If you still have problems with dull tone you can always build yourself a simple line buffer and place it before or after your pedal board depending the length and quality of the cables you use before and after the board. (or both). Then you can spend your money on nice effects instead of high quality cables. Although they allso get the job done,  this way you can buy good enough cables, add some pedals to your board and still keep your tone. ;)
http://www.muzique.com/lab/buffers.htm
The only bad sounding stomp box is an unbuilt stomp box. ;-)
//Take Care and build with passion

www.soldersound.com
xSolderman@soldersound.com (exlude x to mail)

Processaurus

To test the trueness of your bypass, just test the resistance between the tip and the sleeve on a cord plugged in the input, if it reads anything other than open circuit on the meter's highest setting, the bypass is not "true", as there is a load on the input when it is bypassed.

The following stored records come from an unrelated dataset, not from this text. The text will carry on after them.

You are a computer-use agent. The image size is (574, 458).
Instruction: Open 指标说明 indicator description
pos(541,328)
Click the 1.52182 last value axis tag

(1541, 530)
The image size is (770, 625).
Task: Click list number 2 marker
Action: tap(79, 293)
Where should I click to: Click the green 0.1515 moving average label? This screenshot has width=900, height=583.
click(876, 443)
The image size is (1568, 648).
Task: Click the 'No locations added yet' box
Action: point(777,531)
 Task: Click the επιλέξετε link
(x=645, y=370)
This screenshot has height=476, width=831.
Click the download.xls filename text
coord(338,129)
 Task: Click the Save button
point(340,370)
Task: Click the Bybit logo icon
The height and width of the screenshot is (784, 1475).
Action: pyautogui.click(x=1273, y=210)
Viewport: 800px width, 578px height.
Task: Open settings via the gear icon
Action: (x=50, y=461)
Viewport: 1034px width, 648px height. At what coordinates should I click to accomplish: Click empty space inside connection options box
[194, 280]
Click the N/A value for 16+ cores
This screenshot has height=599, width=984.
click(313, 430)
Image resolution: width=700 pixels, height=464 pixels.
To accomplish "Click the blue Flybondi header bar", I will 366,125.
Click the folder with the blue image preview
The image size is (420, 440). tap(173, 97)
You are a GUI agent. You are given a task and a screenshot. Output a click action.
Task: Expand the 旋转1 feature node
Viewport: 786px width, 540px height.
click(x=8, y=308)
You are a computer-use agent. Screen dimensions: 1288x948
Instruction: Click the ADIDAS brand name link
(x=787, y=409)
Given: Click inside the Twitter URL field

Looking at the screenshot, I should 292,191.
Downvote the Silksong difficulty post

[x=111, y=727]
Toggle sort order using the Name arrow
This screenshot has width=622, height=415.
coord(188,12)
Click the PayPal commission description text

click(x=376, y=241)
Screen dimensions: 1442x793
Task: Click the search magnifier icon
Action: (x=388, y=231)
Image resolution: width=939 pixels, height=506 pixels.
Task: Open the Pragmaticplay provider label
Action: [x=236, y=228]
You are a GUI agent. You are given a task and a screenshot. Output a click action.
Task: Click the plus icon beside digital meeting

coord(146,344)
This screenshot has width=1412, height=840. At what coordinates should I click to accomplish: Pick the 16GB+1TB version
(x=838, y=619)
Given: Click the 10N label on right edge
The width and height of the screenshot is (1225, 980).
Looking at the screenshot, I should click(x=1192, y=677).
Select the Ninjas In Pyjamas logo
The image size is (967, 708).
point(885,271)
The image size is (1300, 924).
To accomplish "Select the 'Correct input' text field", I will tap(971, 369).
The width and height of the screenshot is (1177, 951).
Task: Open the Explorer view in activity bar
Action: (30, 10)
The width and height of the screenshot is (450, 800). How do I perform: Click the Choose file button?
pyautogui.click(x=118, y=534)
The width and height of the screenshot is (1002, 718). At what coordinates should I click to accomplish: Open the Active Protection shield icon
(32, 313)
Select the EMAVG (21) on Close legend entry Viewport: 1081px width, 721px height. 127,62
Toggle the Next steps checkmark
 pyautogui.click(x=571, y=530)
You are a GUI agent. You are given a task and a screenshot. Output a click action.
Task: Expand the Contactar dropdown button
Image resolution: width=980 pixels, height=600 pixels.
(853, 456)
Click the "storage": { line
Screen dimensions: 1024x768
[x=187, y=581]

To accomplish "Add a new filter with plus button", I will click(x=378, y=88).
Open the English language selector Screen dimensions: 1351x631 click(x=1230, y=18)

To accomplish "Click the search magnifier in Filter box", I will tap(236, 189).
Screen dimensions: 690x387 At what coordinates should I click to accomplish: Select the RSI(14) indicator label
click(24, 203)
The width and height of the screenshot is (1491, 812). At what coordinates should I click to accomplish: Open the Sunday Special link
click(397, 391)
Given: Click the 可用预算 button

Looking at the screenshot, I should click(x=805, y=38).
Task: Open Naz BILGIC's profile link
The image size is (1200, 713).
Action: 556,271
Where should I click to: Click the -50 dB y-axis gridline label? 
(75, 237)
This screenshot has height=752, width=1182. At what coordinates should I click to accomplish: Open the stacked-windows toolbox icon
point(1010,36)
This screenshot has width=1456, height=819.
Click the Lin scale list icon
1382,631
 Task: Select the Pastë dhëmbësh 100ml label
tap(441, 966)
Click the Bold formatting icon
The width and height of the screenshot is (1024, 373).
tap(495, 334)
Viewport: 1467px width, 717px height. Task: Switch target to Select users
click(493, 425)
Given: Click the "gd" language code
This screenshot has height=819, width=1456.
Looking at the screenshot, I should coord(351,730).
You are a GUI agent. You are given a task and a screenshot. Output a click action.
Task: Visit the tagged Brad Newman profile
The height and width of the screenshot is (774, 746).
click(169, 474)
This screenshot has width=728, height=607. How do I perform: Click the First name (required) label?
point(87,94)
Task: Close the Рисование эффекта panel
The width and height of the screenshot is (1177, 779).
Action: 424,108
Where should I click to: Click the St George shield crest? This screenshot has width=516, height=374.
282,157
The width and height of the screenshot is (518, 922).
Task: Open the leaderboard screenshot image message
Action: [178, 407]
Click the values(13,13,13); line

How is the Dry Out jack hooked up on your memory man? Is it wired right to the input jack?  Might be something funny going on with it.

plunderpot

Yep, it seems likely that I goofed somewhere...  I'll try to go through everything and check it.

@Processaurus: I'll check that with a meter.  The dry output is hooked directly to the input jack, but I don't use the dry output at all.  If there is a load on the input, any idea what would be causing that?

@Taylor: Yeah, I was testing it with a true-bypass loop, so it seems something is awry in my work...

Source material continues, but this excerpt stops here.